EDITORIAL - Vigilant support
After a falling-out, Total Information Management has decided to push through with its partnership with the Barbados-registered Dutch-Venezuelan company Smartmatic for the automation of the general elections next year. If reports are accurate, the two companies continue to bicker over financing, profit-sharing and control of the operations, even if the Constitution limits foreign partners to 40 percent of everything. Suspicions also persist about unseen hands that are supposedly manipulating the deal.
But the settlement of the misunderstanding between the two companies, on pain of being prosecuted by the government for breach of contract, raises hopes that the country will not have to make do once again with manual voting in May 2010. Few Filipinos believe that automation will end poll fraud completely. But the expectation is that automation will make cheating harder. Simply cutting the wait for results in the national races from three weeks to three days would be a dramatic step forward. It would mean a drastic reduction in the period for vote-padding and snatching ballot boxes and other forms of vote tampering.

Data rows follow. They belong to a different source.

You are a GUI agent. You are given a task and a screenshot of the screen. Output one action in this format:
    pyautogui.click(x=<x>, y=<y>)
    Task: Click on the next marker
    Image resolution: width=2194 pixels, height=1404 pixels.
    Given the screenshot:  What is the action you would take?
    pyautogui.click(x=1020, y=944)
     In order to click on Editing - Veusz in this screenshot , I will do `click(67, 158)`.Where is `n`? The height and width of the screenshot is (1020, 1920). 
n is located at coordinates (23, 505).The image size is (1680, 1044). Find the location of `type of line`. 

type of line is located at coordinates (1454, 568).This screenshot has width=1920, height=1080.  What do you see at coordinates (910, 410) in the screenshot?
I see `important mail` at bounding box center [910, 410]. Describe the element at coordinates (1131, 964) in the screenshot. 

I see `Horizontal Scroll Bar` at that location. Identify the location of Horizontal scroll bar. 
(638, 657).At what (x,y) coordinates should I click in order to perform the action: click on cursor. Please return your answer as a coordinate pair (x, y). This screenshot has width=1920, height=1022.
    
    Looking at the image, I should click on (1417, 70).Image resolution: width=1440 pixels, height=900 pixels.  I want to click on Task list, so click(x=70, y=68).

Is the automated system fraud-proof? We won’t know until we try. Chairman Jose Melo of the Commission on Elections is appealing to the people to give the new system a chance. Concerned citizens and organizations are aware of the potential problems and can keep a close watch on steps in the automation process where opportunities for cheating can be introduced. The vote counting machines must be closely guarded against tampering, from their arrival in Manila to their distribution and installation nationwide. The Comelec will put the machines through several tests for glitches and possibilities for hacking.
The nation has been employing the same manual election system for several decades and is ready to try something new. Now that the automation process is underway, it deserves to be supported, but with vigilance against anyone who will try to undermine the system. Responsible citizens have a stake in making automation work.